45.6K
TEHow ARP works
Address Resolution Protocol (ARP) is a very fundamental protocol in computer networking. When a PC wants to send a message over the network, it has to encapsulate the data down the layers of the OSI model. At each layer, it has to fill all header information such as TCP/UDP ports in the layer 4 header, source, and destination IP addresses in the Layer 3 header, and source and destination MAC addresses in the Layer 2 header. If you think about it, all this information is available to the end client except for the destination MAC address. Address Resolution Protocol (ARP) has been introduced to resolve a MAC address based on a given IP address in a local network.

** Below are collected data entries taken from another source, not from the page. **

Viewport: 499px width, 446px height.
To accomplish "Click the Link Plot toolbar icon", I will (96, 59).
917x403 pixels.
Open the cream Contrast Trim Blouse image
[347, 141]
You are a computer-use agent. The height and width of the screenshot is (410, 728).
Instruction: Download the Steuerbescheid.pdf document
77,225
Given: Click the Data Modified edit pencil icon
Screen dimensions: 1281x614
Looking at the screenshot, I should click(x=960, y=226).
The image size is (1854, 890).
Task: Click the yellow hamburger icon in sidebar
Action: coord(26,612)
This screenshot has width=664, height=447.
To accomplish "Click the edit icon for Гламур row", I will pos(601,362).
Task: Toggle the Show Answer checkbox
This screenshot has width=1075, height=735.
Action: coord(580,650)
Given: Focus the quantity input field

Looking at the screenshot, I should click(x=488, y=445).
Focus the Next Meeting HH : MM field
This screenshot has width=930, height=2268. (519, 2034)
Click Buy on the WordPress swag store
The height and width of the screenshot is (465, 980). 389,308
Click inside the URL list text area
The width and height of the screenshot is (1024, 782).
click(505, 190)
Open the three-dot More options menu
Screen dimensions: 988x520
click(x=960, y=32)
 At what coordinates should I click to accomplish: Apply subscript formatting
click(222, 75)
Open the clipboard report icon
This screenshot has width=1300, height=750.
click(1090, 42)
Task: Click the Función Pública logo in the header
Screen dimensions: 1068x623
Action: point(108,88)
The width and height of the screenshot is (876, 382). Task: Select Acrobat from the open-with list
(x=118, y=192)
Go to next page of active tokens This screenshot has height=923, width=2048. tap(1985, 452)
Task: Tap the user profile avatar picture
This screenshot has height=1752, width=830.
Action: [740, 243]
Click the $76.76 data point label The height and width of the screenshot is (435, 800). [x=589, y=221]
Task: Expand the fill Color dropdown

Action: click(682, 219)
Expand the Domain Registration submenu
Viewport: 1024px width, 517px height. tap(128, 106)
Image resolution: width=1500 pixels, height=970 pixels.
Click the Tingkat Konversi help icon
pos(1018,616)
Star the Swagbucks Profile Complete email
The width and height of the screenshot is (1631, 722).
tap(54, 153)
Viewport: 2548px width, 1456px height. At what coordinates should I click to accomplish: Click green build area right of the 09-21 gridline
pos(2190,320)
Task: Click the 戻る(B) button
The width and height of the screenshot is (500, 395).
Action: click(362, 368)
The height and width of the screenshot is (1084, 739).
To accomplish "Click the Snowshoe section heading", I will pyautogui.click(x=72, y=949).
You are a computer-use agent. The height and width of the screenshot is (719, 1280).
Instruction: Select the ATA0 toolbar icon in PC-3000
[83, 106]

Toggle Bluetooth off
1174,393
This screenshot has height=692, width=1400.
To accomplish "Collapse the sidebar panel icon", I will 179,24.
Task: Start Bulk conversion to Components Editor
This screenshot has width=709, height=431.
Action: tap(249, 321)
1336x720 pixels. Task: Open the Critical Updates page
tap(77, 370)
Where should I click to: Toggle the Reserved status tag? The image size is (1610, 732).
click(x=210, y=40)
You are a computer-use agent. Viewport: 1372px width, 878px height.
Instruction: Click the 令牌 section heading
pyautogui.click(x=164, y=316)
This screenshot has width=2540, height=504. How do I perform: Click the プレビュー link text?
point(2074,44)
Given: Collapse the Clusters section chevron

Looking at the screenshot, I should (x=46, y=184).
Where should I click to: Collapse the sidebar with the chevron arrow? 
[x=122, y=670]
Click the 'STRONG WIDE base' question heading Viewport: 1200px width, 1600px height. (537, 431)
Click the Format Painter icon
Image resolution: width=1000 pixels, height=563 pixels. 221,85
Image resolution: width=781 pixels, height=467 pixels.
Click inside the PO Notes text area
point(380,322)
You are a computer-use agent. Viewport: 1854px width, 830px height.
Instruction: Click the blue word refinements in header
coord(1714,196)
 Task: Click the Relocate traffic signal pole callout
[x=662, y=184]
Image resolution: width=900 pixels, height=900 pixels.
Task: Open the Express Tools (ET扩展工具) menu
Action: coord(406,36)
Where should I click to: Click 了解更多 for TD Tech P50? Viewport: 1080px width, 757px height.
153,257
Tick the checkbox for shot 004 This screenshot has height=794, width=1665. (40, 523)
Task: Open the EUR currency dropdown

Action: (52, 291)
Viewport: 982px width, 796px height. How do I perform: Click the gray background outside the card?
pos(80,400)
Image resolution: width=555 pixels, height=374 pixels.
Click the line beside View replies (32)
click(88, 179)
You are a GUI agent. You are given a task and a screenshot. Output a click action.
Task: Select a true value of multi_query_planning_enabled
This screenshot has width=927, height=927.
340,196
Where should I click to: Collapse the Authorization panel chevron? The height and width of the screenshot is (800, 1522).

PC1 tries to ping PC3, which is in the same local area network and the same subnet 10.1.1.0/24. When the user executes the command ping 10.1.1.3, PC1 starts encapsulating an ICMP Request (ping) into an Ethernet frame before sending it over the network. Let's look at how PC constructs the protocol data unit (PDU):
At layer 4 - PC1 knows that ping works by sending ICMP Echo Request and waits for ICMP Echo Response. So it sets the protocol at layer 4 to be ICMP with Echo Request flag set. Therefore, everything needed at this layer is available.
At layer 3 - PC1 knows the destination IP address, it is explicitly mentioned by the user in the ping 10.1.1.3 command so it puts it into the destination IP field. PC1 knows its own configured IP address 10.1.1.1 and puts it in the source field. Therefore, everything needed at this layer is available.
At later 2 - PC1 knows its own configured MAC address and put in the source field. BUT there is no way for PC1 to know which end client in the LAN has 10.1.1.3 configured and what is its MAC address. Therefore destination MAC address is not available to PC1 and it has to use ARP in order to get it.